This is an end-to-end data analysis project focused on the resale market of the Canon R50 camera. The project covers the entire data pipeline: from automated web scraping and data cleaning to feature engineering and exploratory data analysis (EDA).
- Automated Ingestion: Scraped 100+ listings from a major e-commerce platform using Python (BeautifulSoup/Requests) with pagination and anti-bot mechanisms.
- Data Wrangling: Cleaned messy currency strings and transformed raw text into structured numerical data using Pandas.
- Feature Engineering: Used Regular Expressions (Regex) to extract hidden attributes like "Includes Kit Lens" and "Fullbox Status" from product titles.
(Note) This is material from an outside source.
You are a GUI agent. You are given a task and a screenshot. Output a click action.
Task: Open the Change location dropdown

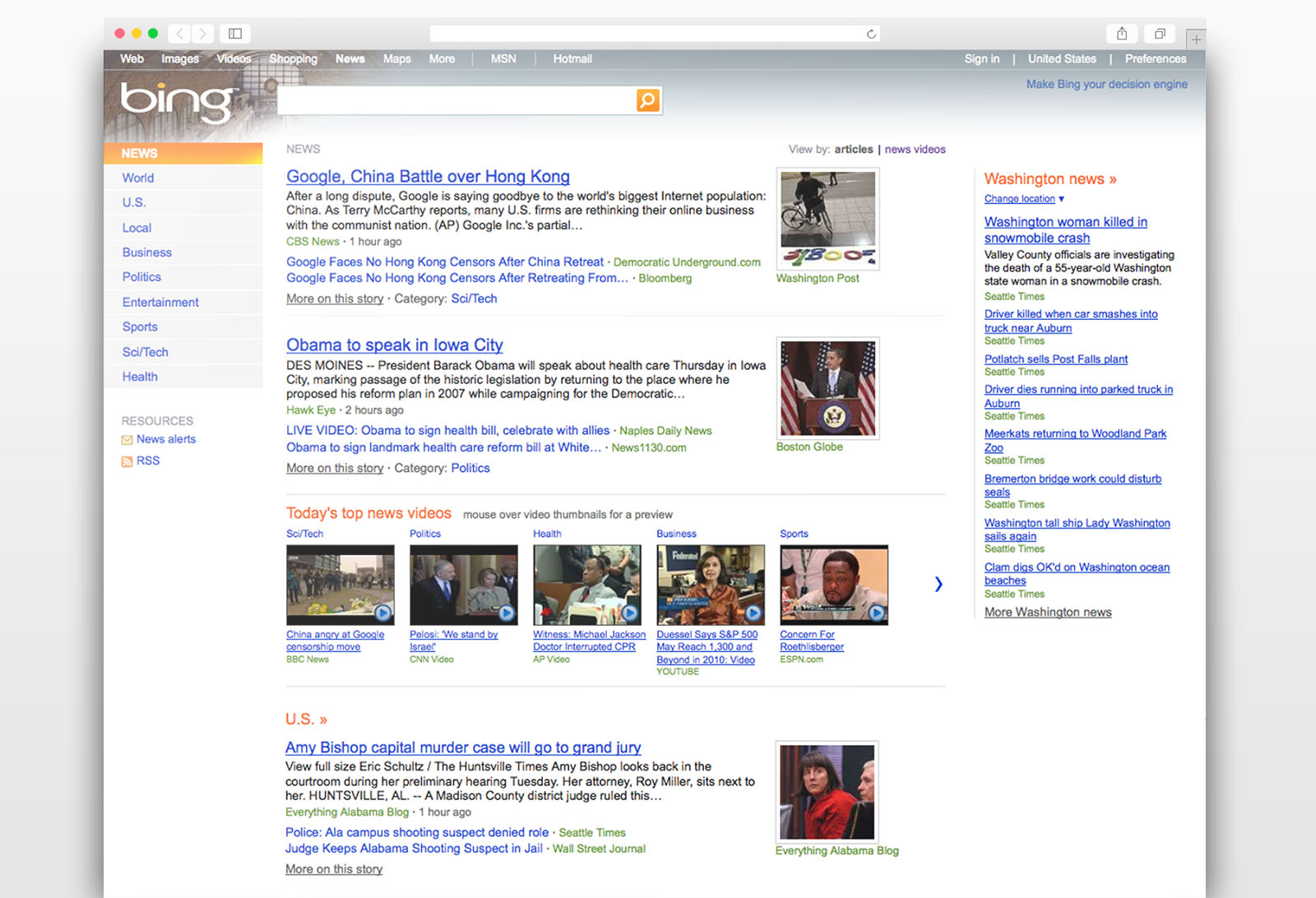[1022, 198]
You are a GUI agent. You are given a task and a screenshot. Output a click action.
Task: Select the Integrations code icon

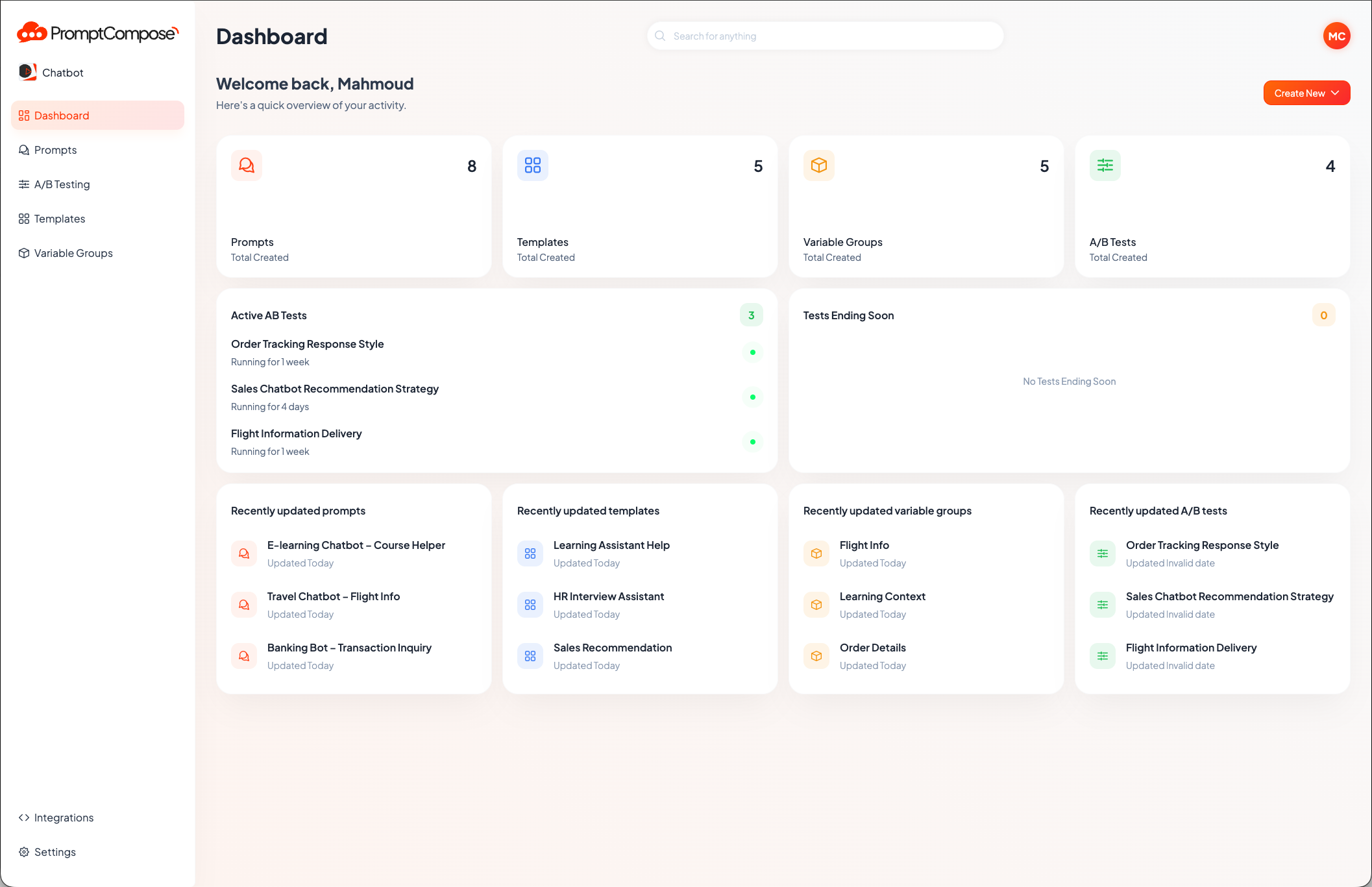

- Insightful EDA: Visualized price distributions and market segments using Seaborn and Matplotlib.
A core finding of this project was the overlap in median prices between "Body Only" and "Fullbox" listings.
- The Observation: Initial analysis showed that "Body Only" cameras were priced similarly to "Fullbox" kits.
- The Insight: Through domain knowledge, I deduced that sellers of entry-level cameras like the Canon R50 often sell the full kit but fail to explicitly state "Kit" or "Lens" in the short title.
- The Solution: I implemented a more robust Regex filter and acknowledged the limitation of title-only extraction, suggesting that future iterations should mine the product description field for higher accuracy.
- Languages: Python
- Libraries: BeautifulSoup4, Requests, Pandas, Matplotlib, Seaborn, Regex
- Tools: VS Code, Git
(Plots are saved in the outputs/ folder)
- Histogram: Shows a concentration of prices around 16.5M VND.
- Boxplots: Highlight market consistency and outliers in the Fullbox segment.
- Clone the repository.
- Run
pip install -r requirements.txt. - Execute
python test_scraper.pyto get raw data. - Execute
python data_cleaning.pyto process features. - Execute
python eda_visualization.pyfor insights.